Tazewell County, Virginia and Mercer County, West Virginia were once part of Virginia’s large West Augusta region, but on December 20, 1799, the region became part of one political entity called Tazewell County. The county was named for Henry Tazewell, a Virginia political leader who was among the framers of the Virginia Constitution in 1776, and was a U.S. senator from Virginia when the county was established.
The original Tazewell County was formed from portions of Wythe and Russell counties and included parts of what are now Giles, Bland and Buchanan counties in Virginia and Logan, Mercer, McDowell and Wyoming counties of West Virginia.
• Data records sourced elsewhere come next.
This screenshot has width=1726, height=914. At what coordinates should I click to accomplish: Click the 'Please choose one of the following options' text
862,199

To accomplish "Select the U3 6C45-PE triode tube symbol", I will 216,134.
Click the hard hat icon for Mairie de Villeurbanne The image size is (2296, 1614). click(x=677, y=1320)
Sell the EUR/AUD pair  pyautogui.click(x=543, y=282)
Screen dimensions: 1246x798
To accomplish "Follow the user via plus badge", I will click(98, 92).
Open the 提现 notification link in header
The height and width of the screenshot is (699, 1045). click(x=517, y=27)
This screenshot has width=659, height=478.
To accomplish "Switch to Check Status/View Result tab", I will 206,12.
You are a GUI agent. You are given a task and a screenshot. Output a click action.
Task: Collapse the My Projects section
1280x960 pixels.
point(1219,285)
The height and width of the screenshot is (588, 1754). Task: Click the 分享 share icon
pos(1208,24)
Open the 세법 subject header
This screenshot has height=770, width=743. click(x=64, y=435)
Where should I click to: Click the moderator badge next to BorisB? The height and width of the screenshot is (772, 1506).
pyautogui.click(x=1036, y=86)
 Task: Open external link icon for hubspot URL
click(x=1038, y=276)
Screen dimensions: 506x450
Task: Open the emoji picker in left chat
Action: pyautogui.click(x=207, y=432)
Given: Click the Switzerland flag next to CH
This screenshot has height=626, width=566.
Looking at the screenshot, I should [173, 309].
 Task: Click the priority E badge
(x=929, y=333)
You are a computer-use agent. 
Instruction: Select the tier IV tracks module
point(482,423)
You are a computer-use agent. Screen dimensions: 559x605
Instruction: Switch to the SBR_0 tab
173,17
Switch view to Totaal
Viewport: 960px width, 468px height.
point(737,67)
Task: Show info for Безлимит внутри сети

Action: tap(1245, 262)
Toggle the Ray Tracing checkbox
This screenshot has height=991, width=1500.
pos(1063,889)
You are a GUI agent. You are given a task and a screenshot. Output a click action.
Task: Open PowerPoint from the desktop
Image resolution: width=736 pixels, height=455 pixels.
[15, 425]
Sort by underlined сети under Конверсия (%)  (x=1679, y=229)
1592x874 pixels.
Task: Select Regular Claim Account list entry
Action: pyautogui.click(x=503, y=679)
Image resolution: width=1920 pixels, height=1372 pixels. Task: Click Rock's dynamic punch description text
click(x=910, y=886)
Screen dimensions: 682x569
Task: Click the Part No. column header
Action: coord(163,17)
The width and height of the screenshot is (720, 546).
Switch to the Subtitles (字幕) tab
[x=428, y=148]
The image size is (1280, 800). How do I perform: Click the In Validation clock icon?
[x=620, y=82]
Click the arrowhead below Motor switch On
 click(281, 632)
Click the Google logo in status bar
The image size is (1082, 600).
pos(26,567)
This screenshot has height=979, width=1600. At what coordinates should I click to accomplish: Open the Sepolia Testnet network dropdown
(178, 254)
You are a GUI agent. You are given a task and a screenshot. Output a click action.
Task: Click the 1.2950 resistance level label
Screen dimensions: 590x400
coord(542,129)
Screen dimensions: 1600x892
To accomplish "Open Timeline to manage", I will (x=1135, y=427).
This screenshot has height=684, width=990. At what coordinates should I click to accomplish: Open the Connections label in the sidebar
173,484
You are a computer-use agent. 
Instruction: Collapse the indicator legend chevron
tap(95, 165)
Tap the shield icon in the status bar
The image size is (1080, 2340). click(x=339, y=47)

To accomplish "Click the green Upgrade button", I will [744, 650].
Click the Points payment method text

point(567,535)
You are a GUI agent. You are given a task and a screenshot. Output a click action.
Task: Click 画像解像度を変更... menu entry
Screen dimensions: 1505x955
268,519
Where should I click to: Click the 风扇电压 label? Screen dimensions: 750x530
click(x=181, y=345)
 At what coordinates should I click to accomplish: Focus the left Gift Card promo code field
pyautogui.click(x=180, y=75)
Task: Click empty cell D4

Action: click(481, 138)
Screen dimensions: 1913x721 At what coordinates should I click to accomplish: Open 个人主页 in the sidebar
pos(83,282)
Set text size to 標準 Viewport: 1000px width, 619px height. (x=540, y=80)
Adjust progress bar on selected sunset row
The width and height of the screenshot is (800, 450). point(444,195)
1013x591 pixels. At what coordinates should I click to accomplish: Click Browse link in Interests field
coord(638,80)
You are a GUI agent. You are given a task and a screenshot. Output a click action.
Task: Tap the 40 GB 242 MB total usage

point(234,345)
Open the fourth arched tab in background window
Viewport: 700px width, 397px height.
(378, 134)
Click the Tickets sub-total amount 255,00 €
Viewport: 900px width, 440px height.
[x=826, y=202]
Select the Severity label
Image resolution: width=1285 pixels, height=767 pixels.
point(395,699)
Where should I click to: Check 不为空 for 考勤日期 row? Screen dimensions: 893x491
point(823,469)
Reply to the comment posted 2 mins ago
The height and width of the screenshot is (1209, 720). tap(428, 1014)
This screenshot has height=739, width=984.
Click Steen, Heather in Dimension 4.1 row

Some of the land in the region was granted to soldiers of the Continental Army in return for service during the American Revolution, but several tracts of land in the region were subject to the land speculation boom of the late 18th and early 19th centuries.
As population grew in various parts of the huge county, new political entities were created. Mercer County, Virginia was formed in 1837. But of course, a major change in the parallel development of both counties occurred during the American Civil War when Mercer County joined the group of 55 western Virginia counties that broke off from the Old Dominion to form the 35th state on June 20, 1863.
Virginia is the nation’s oldest representative democracy and is a commonwealth. Thus, the state’s governing body is a General Assembly with a senate and house of delegates. The governor is limited to a single four-year term and the other two statewide positions are lieutenant governor, who presides over the senate, and attorney general. The local elected constitutional officers include a county board of supervisors, sheriff, commissioner of revenue, circuit court clerk, treasurer, commonwealth attorney and school boards. Circuit court judges are appointed by the general assembly.
West Virginia has a state legislature with a senate and house of delegates and the governor, secretary of state, treasurer, attorney general and commissioner of agriculture serving as statewide office-holders. County elected officials include three county commissioners, a sheriff, circuit court clerk, county clerk, assessor, two circuit court judges, a family law judge, magistrates, prosecuting attorney and board of education.
The City of Bluefield, WV has a paid City Manager form of government with a five member elected Board of Directors. Similarly the Town of Bluefield, VA has five council members, an elected Mayor and Town Manager. The border between the two Bluefields offers many unique opportunities for cooperation between the two entities.